Dynamic Voltage and Frequency Scaling
With the ever increasing demand for high performance from handheld devices, comes the realization that high performance is not without cost. The cost of high performance is power consumption. At the same time consumers are demanding high performance and long battery life. Traditionally, these things have been at odds and generally speaking a choice had to be made between performance and battery life. Today’s embedded processors are equipped with power saving features that try to save power while at the same time deliver high performance.
One method that is increasingly being used to reduce the power consumption, while maintaining high performance is Dynamic Voltage and Frequency Scaling hereafter referred to as “DVFS.” The key idea behind DVFS is to scale the voltage and frequency of the processor to provide “just-enough” circuit speed to process the system workload while meeting the total compute time and/or throughput constraints, and thereby, reducing the energy dissipation. Since the energy dissipated per cycle with CMOS circuitry scales quadratically to the supply voltage, DVFS can potentially provide significant energy savings. In other words, the power consumed by a processor is proportional to the frequency and to the voltage squared.
Significant research and development efforts on DVFS have been made in the last 10 years. Numerous approaches and algorithms have been researched, proposed, and simulated. There are two basic categories for these algorithms, real-time and non real-time algorithms.
Within the non real-time category, there are many different proposed algorithms. For example, in programs with a high cache miss ratio, performance can be limited by memory bandwidth rather than CPU speed.
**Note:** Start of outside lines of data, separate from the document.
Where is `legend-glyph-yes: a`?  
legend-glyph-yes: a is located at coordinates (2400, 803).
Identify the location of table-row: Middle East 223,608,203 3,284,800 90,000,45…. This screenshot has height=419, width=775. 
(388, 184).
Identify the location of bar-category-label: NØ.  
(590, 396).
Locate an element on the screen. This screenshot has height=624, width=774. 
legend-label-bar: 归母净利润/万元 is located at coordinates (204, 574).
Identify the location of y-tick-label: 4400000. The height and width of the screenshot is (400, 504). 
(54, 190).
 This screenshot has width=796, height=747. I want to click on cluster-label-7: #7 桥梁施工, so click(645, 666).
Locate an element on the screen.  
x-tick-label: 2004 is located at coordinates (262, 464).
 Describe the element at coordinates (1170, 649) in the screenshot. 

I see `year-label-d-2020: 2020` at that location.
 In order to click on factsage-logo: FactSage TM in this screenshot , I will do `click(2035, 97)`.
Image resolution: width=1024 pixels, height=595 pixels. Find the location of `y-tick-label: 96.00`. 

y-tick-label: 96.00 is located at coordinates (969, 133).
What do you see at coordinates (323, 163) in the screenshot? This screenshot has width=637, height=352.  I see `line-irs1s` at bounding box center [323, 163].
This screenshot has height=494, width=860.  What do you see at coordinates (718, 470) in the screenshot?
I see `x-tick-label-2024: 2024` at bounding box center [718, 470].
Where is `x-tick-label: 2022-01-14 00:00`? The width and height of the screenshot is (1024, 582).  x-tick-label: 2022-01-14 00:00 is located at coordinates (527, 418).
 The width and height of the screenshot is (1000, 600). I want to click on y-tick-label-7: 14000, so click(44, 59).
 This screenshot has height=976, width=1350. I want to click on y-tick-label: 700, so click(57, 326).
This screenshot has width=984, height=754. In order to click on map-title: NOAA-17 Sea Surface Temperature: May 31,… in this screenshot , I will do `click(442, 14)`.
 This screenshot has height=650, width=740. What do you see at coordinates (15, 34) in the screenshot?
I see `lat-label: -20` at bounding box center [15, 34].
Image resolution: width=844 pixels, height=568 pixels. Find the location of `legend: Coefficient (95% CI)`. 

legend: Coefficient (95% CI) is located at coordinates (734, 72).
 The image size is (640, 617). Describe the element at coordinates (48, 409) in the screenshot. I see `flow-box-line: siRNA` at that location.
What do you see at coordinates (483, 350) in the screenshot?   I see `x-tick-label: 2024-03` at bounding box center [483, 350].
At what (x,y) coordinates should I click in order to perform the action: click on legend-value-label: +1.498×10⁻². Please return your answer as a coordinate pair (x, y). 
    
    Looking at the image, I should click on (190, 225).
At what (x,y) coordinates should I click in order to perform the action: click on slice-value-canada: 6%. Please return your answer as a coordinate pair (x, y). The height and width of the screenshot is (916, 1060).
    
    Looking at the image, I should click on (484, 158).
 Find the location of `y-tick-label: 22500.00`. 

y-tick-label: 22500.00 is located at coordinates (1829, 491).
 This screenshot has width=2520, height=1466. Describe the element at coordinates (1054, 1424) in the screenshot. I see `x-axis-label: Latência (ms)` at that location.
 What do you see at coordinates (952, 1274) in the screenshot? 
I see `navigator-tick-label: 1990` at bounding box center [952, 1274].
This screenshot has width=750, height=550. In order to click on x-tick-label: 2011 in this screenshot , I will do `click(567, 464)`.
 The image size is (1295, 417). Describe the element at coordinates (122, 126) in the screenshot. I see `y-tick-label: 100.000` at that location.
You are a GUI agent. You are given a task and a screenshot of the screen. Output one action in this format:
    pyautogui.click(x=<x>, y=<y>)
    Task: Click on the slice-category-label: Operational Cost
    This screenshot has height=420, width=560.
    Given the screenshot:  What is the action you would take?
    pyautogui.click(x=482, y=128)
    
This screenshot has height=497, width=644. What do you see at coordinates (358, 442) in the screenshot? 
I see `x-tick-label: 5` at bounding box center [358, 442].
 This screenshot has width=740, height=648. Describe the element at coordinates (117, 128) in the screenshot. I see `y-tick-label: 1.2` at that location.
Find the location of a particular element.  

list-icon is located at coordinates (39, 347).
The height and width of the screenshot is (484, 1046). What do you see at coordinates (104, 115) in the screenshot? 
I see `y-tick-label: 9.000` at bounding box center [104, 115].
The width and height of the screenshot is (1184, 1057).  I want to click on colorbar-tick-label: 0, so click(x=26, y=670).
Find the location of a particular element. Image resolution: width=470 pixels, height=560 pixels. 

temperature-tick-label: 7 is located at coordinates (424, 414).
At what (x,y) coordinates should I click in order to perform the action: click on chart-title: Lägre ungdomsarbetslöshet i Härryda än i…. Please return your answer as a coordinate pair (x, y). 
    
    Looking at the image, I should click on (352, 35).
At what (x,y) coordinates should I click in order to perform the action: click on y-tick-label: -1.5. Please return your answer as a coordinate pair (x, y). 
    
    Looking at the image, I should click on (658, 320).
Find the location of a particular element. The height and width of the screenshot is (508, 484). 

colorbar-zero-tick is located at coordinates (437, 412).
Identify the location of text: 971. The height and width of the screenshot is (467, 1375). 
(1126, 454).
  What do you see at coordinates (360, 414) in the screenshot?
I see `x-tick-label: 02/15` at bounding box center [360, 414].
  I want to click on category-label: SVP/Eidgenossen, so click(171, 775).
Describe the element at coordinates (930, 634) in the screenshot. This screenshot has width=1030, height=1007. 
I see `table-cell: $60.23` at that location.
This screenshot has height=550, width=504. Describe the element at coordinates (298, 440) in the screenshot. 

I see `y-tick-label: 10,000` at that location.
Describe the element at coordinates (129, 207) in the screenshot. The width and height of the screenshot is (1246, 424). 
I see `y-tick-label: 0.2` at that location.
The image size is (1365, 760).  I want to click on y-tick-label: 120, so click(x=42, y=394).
Since memory performance is not affected by a change in CPU speed, increasing or decreasing the CPU frequency will have little effect on the performance of these programs. Researchers have been trying to exploit this program behavior in order to achieve greater power and reduced energy consumption.
One common approach is to predict execution time and to decompose program workload into regions based on their CPU-boundedness. The decomposition can be done statically using profiling information or through a built-in performance monitoring unit (PMU). While these algorithms show significant benefit, they are simply not appropriate for real-time applications because of the performance loss they produce.
In real-time scenarios, careful attention must be paid to ensure that DVFS solutions do not add latency that violates real-time constraints for task execution. Some solutions that may be appropriate for real-time applications are microarchitecture-driven approaches using voltage scaling during processor idle periods to provide energy savings without performance loss, etc.
Other solutions, at the system level, include CPU idle monitoring and reducing voltage and frequency when the CPU is idle, thereby saving energy and extending battery life.
While DVFS is not a silver-bullet in terms of providing energy savings, it is one of many tools that may be employed to significantly reduce power consumption of hand-held battery devices, thereby extending the use of devices before requiring recharging. And while no single algorithm fits all platforms, DVFS solutions should be part of the design decisions from inception of any product that would benefit from power savings.